**What is expected**
A single number is required: the count of lines in the entries below that include the word "Vollzugsdienst".

Stored data
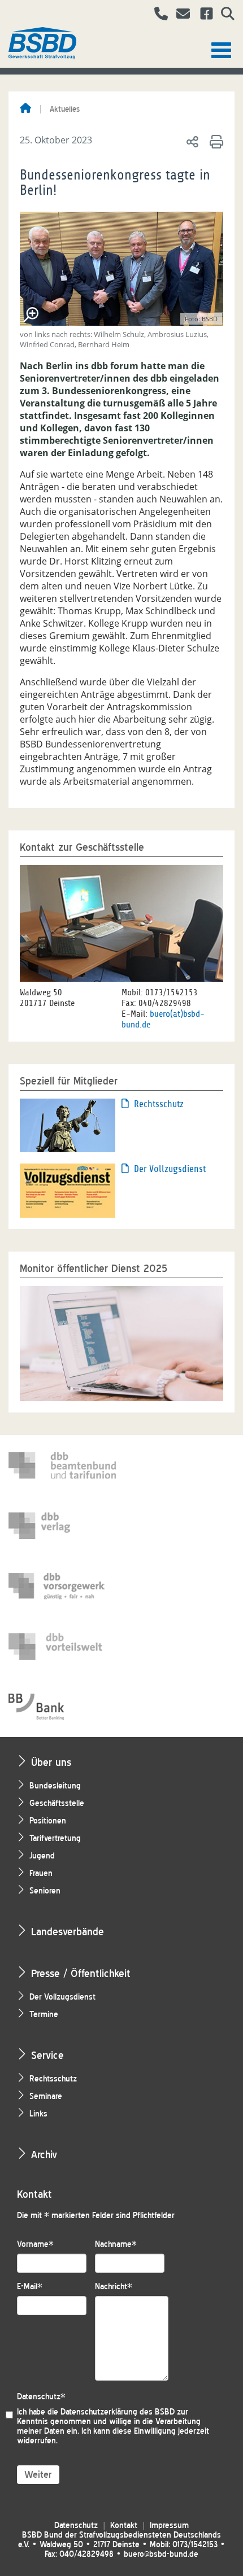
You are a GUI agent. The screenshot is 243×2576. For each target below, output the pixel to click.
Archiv (44, 2154)
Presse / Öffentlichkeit (81, 1973)
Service (47, 2055)
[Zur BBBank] (62, 1707)
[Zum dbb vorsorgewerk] (62, 1586)
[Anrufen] (157, 15)
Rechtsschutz (159, 1104)
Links (38, 2114)
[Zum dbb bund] (62, 1465)
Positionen (47, 1821)
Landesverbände (67, 1932)
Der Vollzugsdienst (170, 1169)
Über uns (51, 1762)
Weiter (38, 2474)
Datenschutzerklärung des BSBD (117, 2412)
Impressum (169, 2525)
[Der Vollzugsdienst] (67, 1189)
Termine (43, 2014)
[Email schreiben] (180, 15)
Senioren (44, 1891)
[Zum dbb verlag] (62, 1525)
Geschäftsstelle (56, 1803)
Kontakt (123, 2525)
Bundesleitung (55, 1786)
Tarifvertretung (55, 1838)
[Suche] (223, 15)
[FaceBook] (202, 15)
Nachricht (113, 2286)
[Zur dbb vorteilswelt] (62, 1646)
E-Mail (29, 2286)
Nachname (116, 2244)
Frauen (41, 1873)
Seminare (45, 2096)
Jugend (42, 1856)
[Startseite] (25, 108)
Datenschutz (41, 2397)
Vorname (35, 2244)
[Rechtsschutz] (67, 1124)
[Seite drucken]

**Result**
2